Wednesday 8 August 2007

Rankin’s vennel sin


vennel noun. LME.
[Old French vennel(l)e, vanelle (mod. venelle) from medieval Latin venella dim. of Latin vena vein]
1. A narrow lane or passage between buildings; an alley. Chiefly Scot., Anglo-Irish & north.

Whilst the "Great Greggs Experiment" is ongoing, I'll turn again to the gennel, which has attracted additional comment in the interim (okay, okay, it’s an additional comment, if I’m being completely honest). Other than my mention of the North-East of Scotland’s terms for bread rolls in the last posting, I’ve hardly touched upon the Scots Language (or maybe it's just a dialect of English?) and some of the fantastic words this has to offer.

I feel compelled to take on the mantle of ambassador for my adopted
stateless nation and remedy the situation forthwith. Of the various Scots words I’ve picked up in my four and a bit years in Edinburgh, my two favourites are “footerie” meaning “fiddly” and “shoogle” meaning “shake” or “jiggle”. I’ve recently found out that these have some English regional variants, so I’ll perhaps come back to them at some point. However, there are also some very pleasing variants on the alley theme we can look at in the meantime.

It’s August. It's Edinburgh. It's the Festival. The city’s Royal Mile is a seething mass of humanity. Tourists and Festival goers take their chances amongst in amongst the press of leafleters, buskers, comedians, jugglers and actors of the Fringe. Flanking them on either side of the single mile between Edinburgh Castle and the Palace of Holyrood are some 83 alleyways. Like fishbones adjoined to the Royal Mile's spine, these historic pedestrian lanes spider their way down to Princes Street Gardens on the north and to The Cowgate on the south.

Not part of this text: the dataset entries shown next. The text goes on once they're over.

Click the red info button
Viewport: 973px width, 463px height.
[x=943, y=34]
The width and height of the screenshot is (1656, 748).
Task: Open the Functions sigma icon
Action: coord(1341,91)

All 83 of these alleys are enumerated and their history described in the 122 pocket-sized pages of Close Encounters in the Royal Mile. Within this single mile there are to be found representatives of pretty much all of the Scots words for alleys. Gedde’s Entry, Mary Kings Close, Tolbooth Wynd and St John's Pend are all here and close by, off the Grassmarket, is The Vennel. These five words pend, entry, wynd, vennel and close are common throughout Scotland and some, or all, are to be found in the street names of each of Scotland's cities.


Of the five, my personal favourite is “wynd” although I do have a wee softspot for "pend" too. I spend quite a bit of my time in Aberdeen and Back Wynd can be found off Union Street, the city's main thoroughfare, as can the wonderfully named Correction Wynd; taking its name from the House of Correction which stood there in the Seventeenth Century. Aberdeen, of course, has its own distinct and wonderful variety of Scots: Doric. Again, something for another time.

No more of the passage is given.